* _What is needed_: Take the line with "The width and height of the screenshot is (1698, 1039)." and all lines after it, through the end of the records below, and repeat them exactly.

* _Saved data entries_:
--- START ---

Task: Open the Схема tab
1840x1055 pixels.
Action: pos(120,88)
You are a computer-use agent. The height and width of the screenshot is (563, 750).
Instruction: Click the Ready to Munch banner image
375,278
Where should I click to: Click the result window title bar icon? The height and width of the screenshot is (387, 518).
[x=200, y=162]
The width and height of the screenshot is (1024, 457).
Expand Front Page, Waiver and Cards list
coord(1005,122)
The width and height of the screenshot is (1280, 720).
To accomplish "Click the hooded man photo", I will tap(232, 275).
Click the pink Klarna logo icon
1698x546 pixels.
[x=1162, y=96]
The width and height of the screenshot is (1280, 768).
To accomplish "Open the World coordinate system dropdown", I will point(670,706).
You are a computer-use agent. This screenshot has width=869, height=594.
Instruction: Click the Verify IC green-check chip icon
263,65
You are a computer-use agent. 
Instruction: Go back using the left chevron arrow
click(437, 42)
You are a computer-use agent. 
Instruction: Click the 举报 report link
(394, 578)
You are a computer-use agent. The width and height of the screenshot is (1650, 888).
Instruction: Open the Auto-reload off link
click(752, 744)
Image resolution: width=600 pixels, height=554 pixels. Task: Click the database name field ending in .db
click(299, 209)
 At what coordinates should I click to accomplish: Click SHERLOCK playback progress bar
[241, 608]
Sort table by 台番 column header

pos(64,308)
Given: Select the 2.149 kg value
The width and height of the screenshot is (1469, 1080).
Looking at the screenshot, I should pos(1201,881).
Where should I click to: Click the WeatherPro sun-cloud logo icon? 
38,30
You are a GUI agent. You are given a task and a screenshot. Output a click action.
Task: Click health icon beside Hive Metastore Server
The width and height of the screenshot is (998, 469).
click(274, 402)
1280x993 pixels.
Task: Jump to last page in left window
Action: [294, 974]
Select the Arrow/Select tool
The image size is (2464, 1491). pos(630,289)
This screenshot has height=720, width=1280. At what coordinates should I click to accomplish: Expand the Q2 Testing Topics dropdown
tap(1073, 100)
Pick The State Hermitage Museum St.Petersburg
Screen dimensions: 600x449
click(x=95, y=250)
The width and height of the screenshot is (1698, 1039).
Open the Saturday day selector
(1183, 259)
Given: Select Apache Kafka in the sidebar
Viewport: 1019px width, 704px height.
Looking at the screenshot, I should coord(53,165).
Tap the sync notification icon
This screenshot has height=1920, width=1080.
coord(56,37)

--- END ---

* _Response below_:
The width and height of the screenshot is (1698, 1039).
Open the Saturday day selector
(1183, 259)
Given: Select Apache Kafka in the sidebar
Viewport: 1019px width, 704px height.
Looking at the screenshot, I should coord(53,165).
Tap the sync notification icon
This screenshot has height=1920, width=1080.
coord(56,37)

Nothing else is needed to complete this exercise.